I’m back, and I’m sorry for not updating Novelr earlier. My exams have left me frazzled and a little woozy, and it’ll be some time before I can get back into gear here. It doesn’t help that I’ve got quite a few other things to do – I have been spending the last couple of days reading up on PHP, because it’s about time Novelr got a redesign. And there’s design work to be done on Web Fiction Guide (WFG) as well. But that’s getting ahead of myself.
This post is a behind-the-scenes look at what it’s like to be a WFG editor. The editors, if you don’t already know, are the people in charge of reviewing and rating the 144 or so blooks listed on the site. I’ve not been a very good editor: WFG was started months ago, but I’ve almost never reviewed anything there. Put it down to my academic schedule, I guess, and bang me on the head with a wooden spoon.
Behind The Scenes: The Art (or torture) of Reviewing
What, you think we randomly choose what we review?
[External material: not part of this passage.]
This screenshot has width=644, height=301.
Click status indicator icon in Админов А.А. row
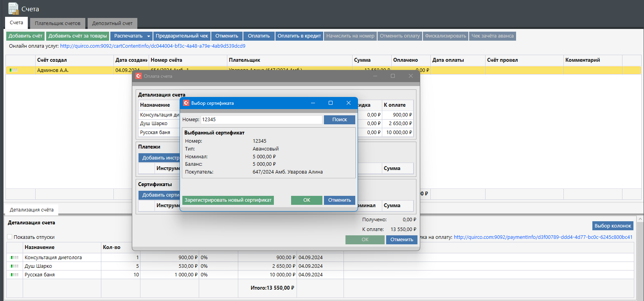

A review assignment usually begins as such: we hop into the Editors’ private forums and skim through the latest discussions. The topics here run the gamut from serious to nonsensical: one might be about a delisting request (the editors decided it was against WFG policy), while another might be about how we’ve been called semi-professional (go check them out!) by a StumbleUpon user. Very often, however, our personal lives slip through and colour our discussions: Gavin Williams had a baby a few months back, and we paused our discussions to congratulated him and the missus.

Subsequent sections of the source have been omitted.